• PROBLEM STATEMENT: While leaving the pictures out, set down only the lines from the one with "Screen dimensions: 856x800" through the end of the records, exactly as they stand.

-- Opening Marker --

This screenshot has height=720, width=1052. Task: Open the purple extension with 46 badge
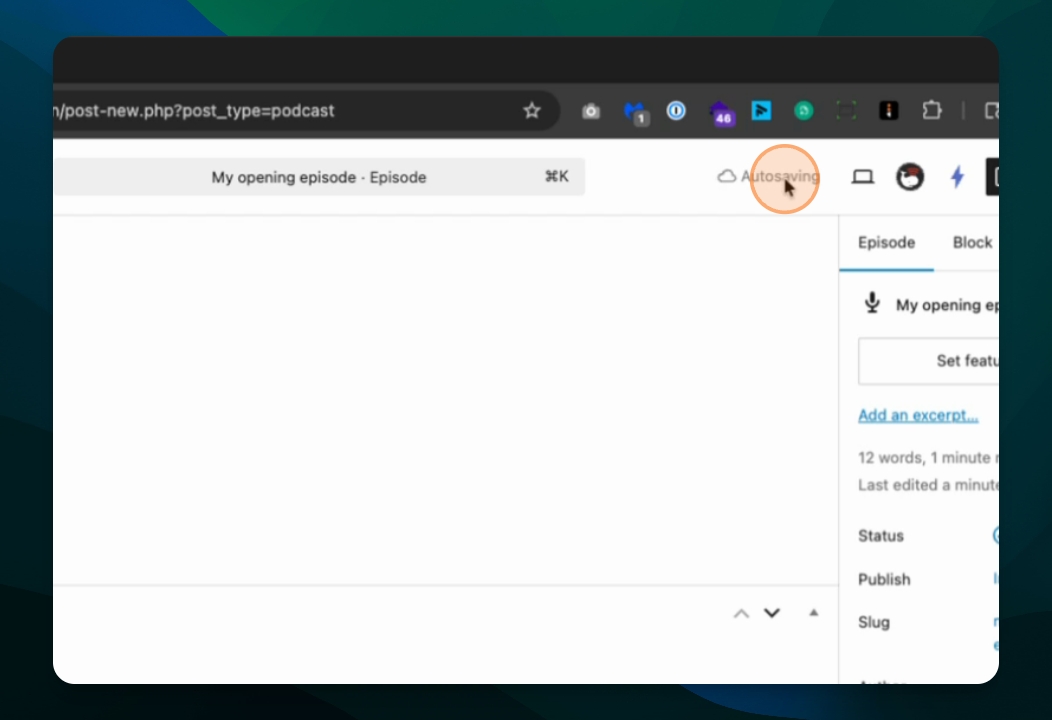click(720, 113)
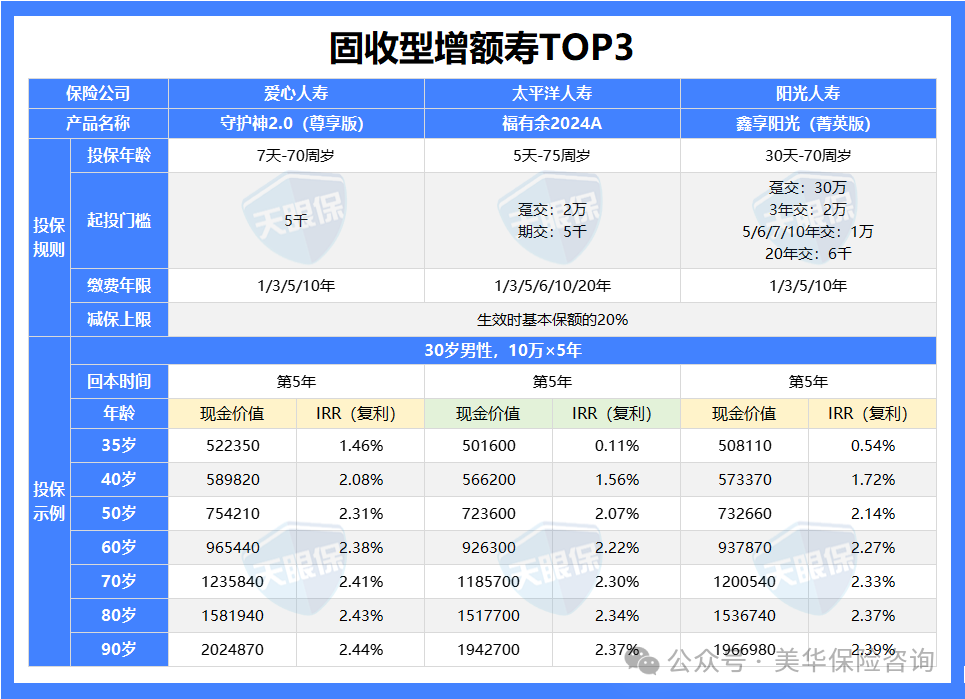Image resolution: width=965 pixels, height=699 pixels.
Task: Select the 生效时基本保额的20% cell
Action: (x=552, y=320)
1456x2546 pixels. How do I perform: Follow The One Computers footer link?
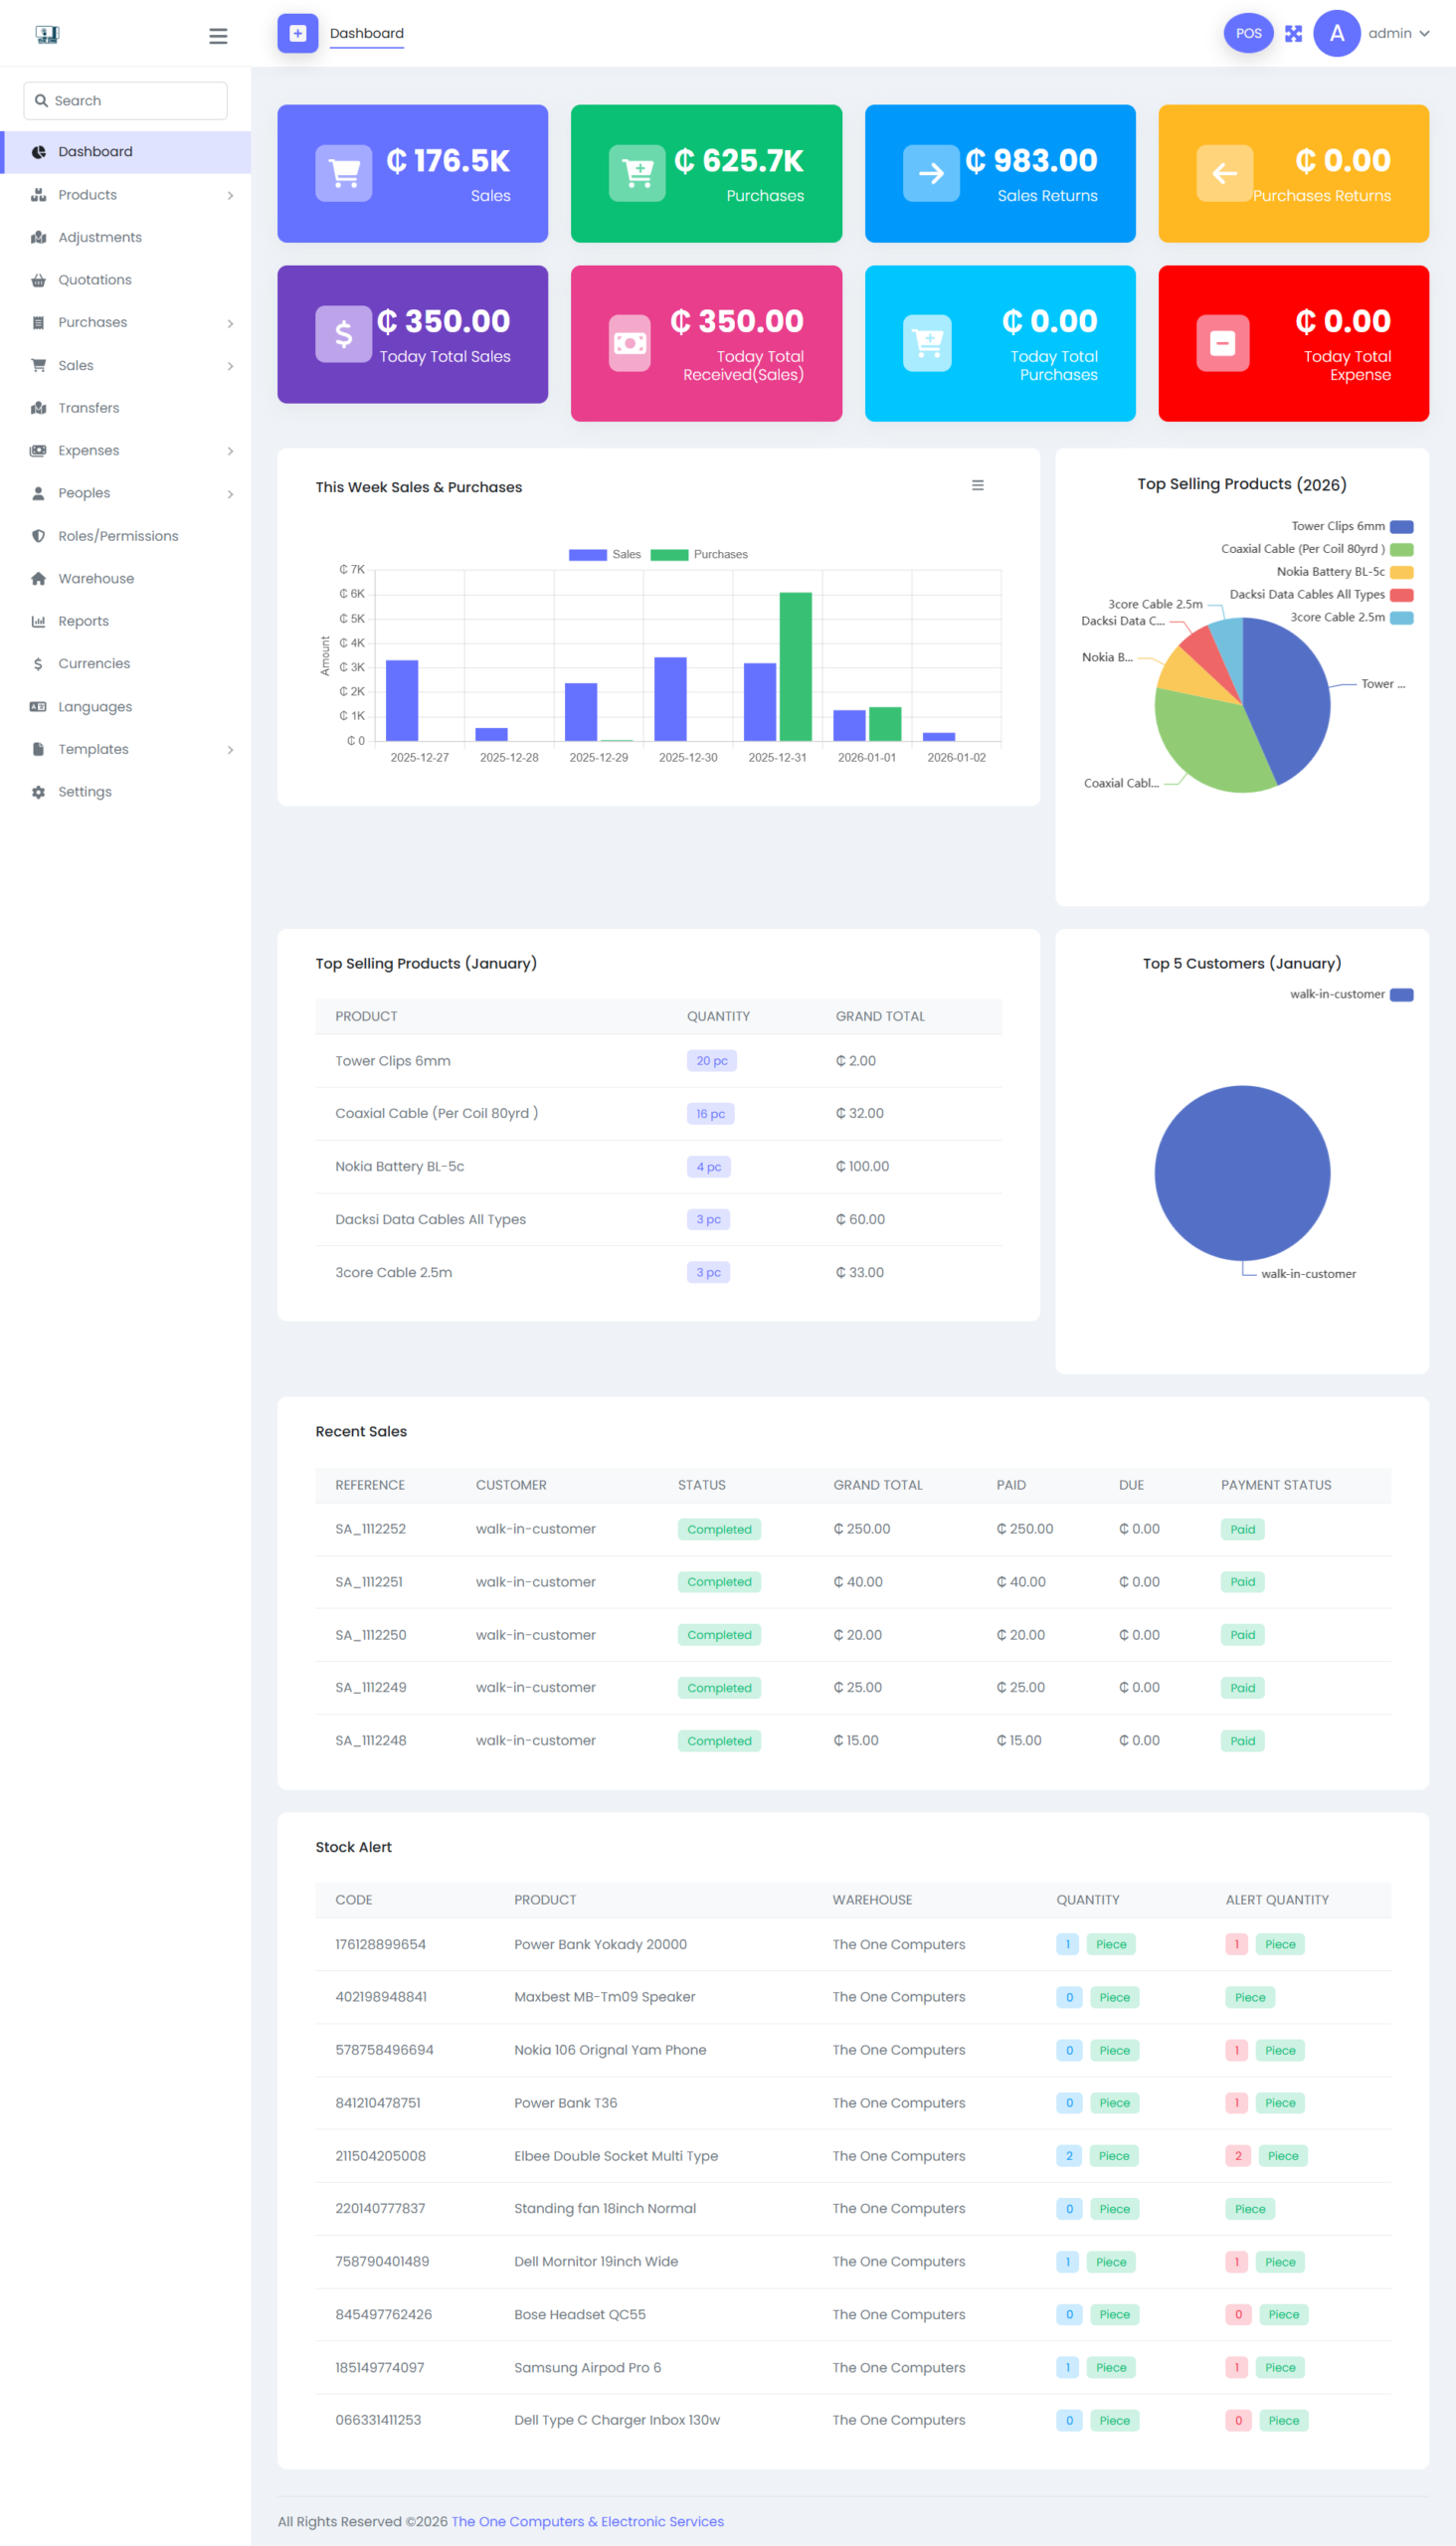pos(587,2521)
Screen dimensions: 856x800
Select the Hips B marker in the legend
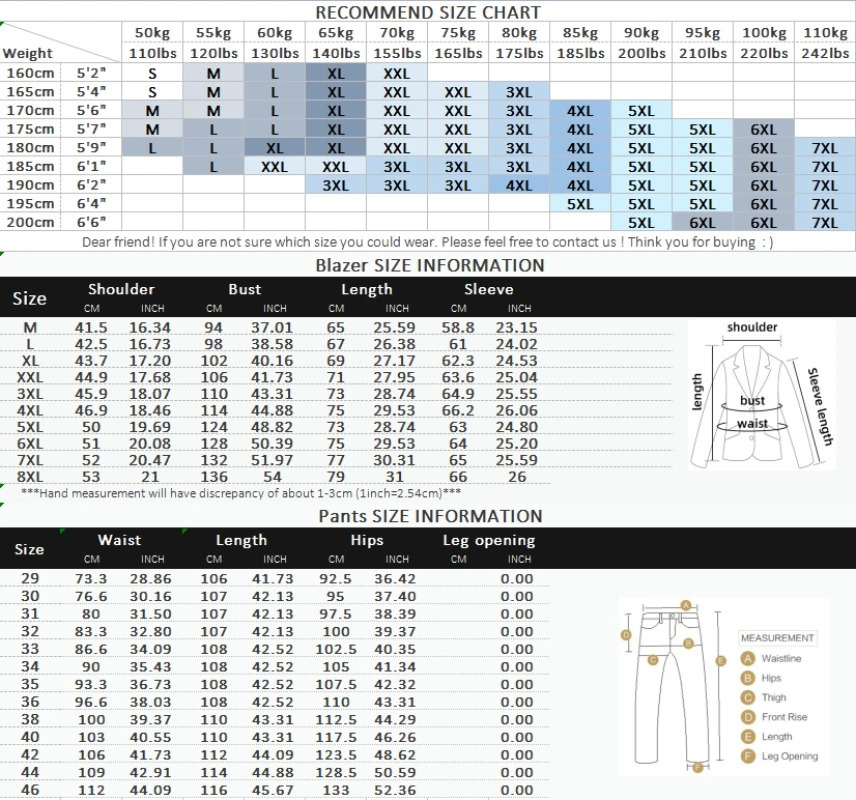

-- Closing Marker --

• RESULT OF THE TASK:
Screen dimensions: 856x800
Select the Hips B marker in the legend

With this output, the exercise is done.